Copy each of the following rows word for word, without leaving any out, and omit the pictures from your reply.
— Start —
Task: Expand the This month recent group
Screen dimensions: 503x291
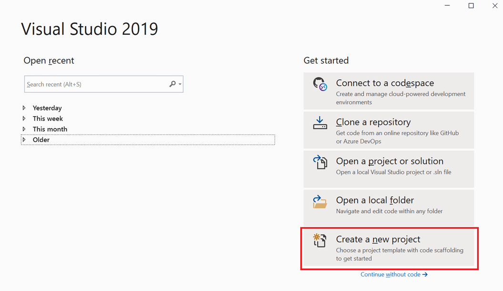Action: 24,129
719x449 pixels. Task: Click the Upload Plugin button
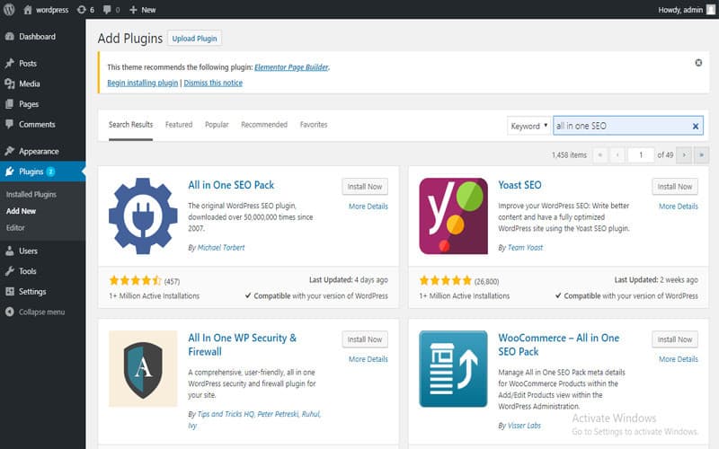pyautogui.click(x=194, y=39)
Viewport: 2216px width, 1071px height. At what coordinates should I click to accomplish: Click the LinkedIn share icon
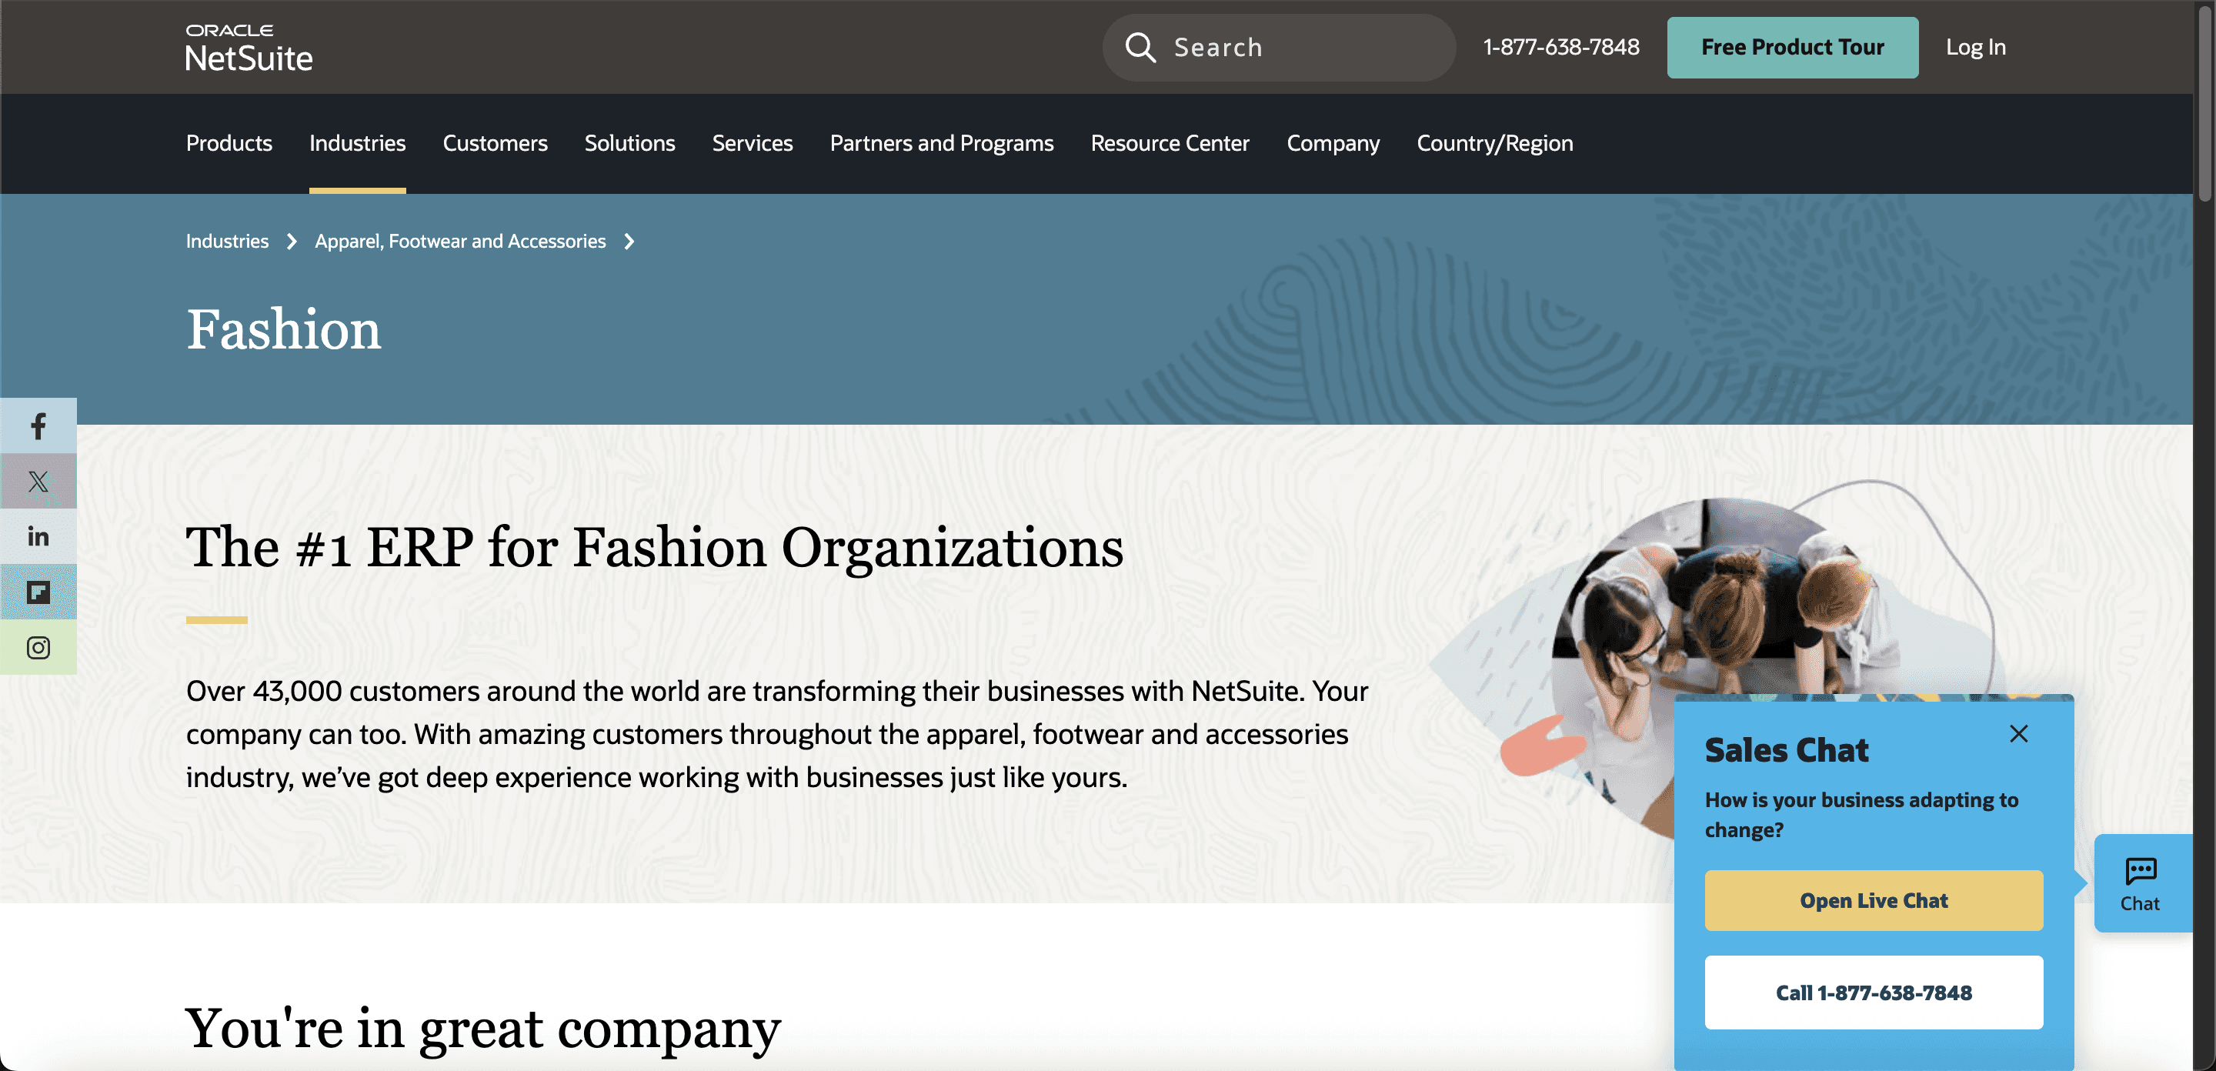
— End —
_Response_:
Task: Expand the This month recent group
Screen dimensions: 503x291
Action: 24,129
719x449 pixels. Task: Click the Upload Plugin button
pyautogui.click(x=194, y=39)
Viewport: 2216px width, 1071px height. At what coordinates should I click to accomplish: Click the LinkedIn share icon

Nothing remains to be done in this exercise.